Building a sustainable high-tech factory in Vietnam

On attributes a big part of his business success to his partnership in Vietnam, where he operates his flagship factory with around 600 employees. He described the factory as having world-leading cutting-edge technologies and operational models.

When he took US$500,000 to invest in Vietnam in the 1990s, he said he received a warm welcome from local officials, something he did not believe he would have experienced in China, a popular “world factory” at the time.

His second plant in Vietnam began operations in 2018 after an investment of approximately US$20 million. This factory has some of the most innovative technologies including robotic machinery and artificial intelligence (AI), is solar powered, and collects and recycles rainwater, according to the company.

There is also a canteen that provides three free meals per day to all the employees. Some of the ingredients come from the company’s own farm, where animals are fed by-products from the factory’s production process.

On said he believes high tech, innovation and sustainability help his company stand out amid fierce competition, and will help extend the longevity of his business.

“Cashews are becoming a non-profit [business] for us because it’s so competitive, so we get into packaging—we make our own packaging to pack our products, and we make flavoured nuts that people don’t usually do, and then we need to have the integration of sustainable and AI technology,” said On.

Offering free meals to workers—along amenities such as a salon, gym, swimming pool and music fountain—helps drive productivity, motivation and morale, according to On.

“We [benefit from] the low-cost labour in Vietnam. It doesn’t mean we abuse the labour in Vietnam, because the living style is totally different. People live in the village and after working for a few years, they can make enough money to build their own home,” said On.

“The country has lots of problems internally, like corruption and others.… I don’t look at that just as negative, I’m looking at those as opportunities for them to improve the system as a country that’s still growing.”

Formula for success

Like his business model, On said his working style is a combination of Asian and Canadian business practices and values.

“Asian culture is integrity, loyalty; the West is bold, competitive.
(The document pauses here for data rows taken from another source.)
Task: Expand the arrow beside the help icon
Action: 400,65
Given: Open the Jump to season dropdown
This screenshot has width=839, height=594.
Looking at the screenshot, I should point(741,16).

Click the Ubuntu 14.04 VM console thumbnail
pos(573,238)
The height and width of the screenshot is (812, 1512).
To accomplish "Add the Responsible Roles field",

Once you blend all together, this is the formula for success,” he said.

This blend means that On is shrewd at the negotiation table, but also likes to go the extra mile to build relationships and friendships with his business partners.

He also said he values employee loyalty. Many employees have worked for him for decades and he created a loyalty program to award them – when they retire, they receive three years of income from the company as their “vacation fund.”
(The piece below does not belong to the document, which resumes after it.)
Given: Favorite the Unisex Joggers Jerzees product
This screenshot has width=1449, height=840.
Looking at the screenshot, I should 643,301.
“[Someone] said, ‘You have 50 employees that are over 60 and they are a liability.’ I said, ‘But before that, they were the assets to the company,’” said Dan.

On is also committed to giving back to the community that gave him the chance to build a better life. He donated $10 million to the Richmond Hospital last year. He also organizes an annual lunch for seniors, hosts outdoor barbecue parties for people living near his Richmond facility and delivers a food giveaway program for seniors in Chinatown in partnership with the Asian Canadian Benevolent Association.

On has also adopted 80 orphans in Vietnam and when he visits the country, he invites them to his house and the factory to enjoy the swimming pool, watch Western TV and have burgers and pizza.

“I always appreciate that somebody gave me the opportunity, that one chance to make a change in life. So that’s why I do the same thing,” said On.